* **TASK REQUIREMENTS**:
Scan the records for "agent" and copy each line that contains it.

* **INPUT DATA**:
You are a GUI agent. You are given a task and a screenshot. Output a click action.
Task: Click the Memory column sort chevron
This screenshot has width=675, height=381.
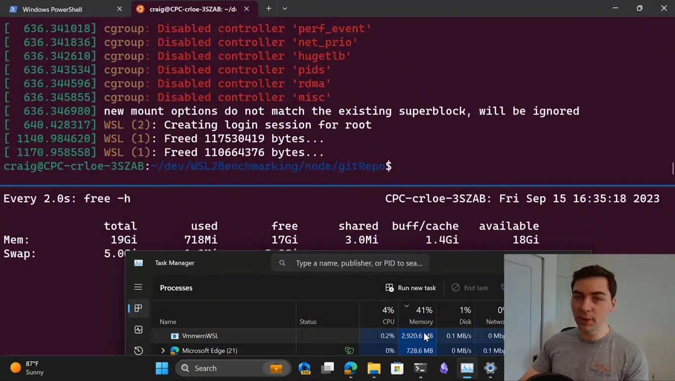pyautogui.click(x=406, y=305)
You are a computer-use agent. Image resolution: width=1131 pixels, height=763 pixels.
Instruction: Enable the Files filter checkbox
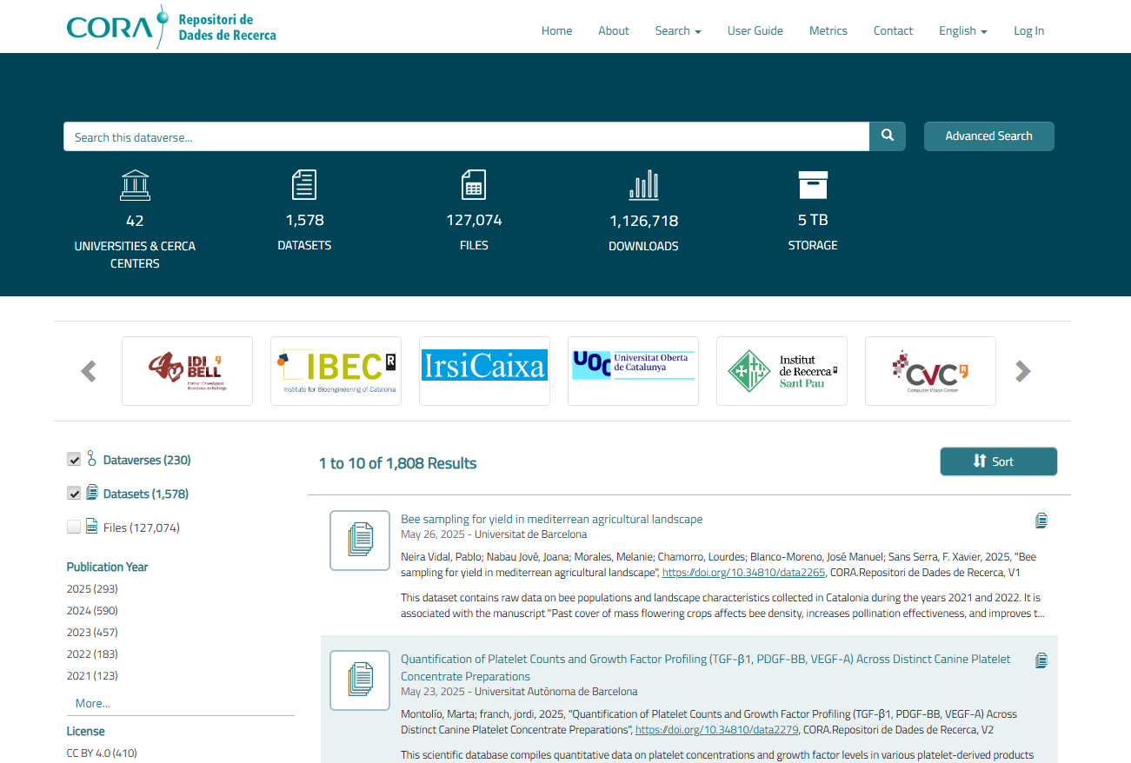(x=74, y=527)
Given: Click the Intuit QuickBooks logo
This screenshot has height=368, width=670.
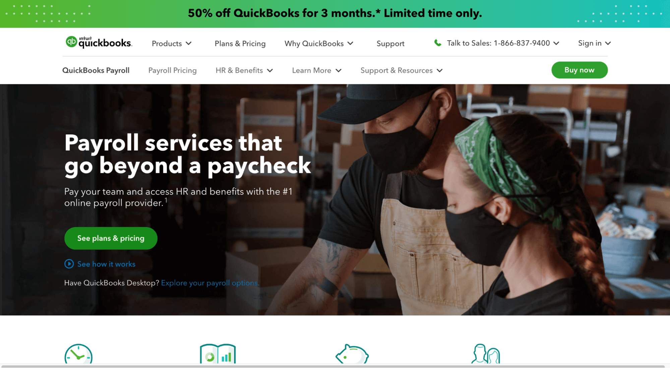Looking at the screenshot, I should 99,42.
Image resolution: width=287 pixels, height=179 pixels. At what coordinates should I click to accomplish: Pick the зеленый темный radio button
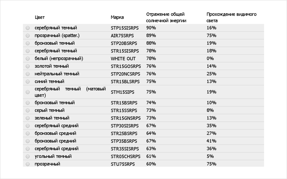[x=28, y=118]
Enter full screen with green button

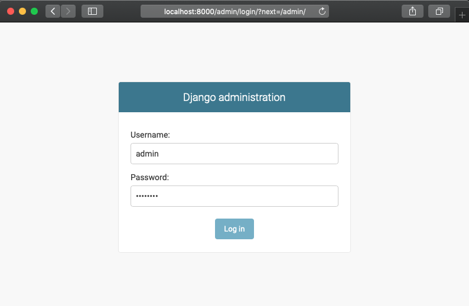pos(34,11)
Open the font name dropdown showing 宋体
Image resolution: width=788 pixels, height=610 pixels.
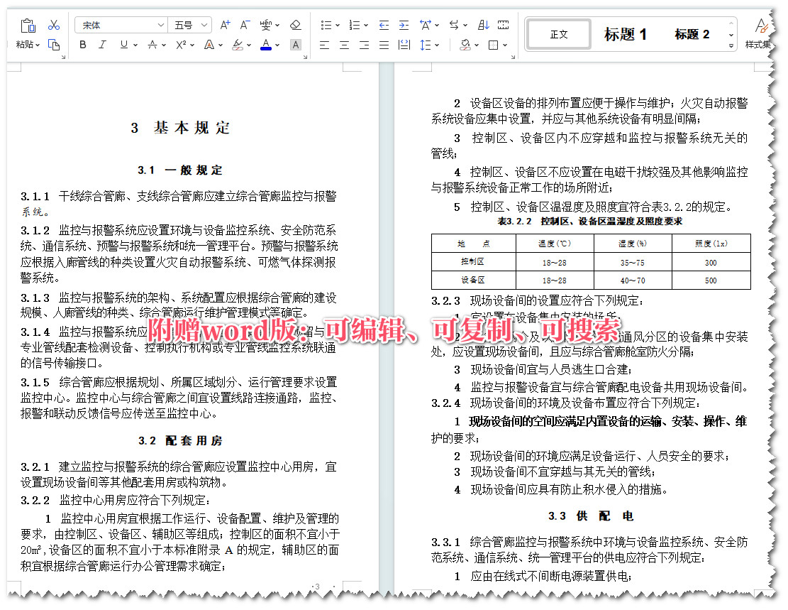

* **TASK RESULT**:
You are a GUI agent. You are given a task and a screenshot. Output a click action.
You are a computer-use agent. Image resolution: width=1131 pixels, height=763 pixels.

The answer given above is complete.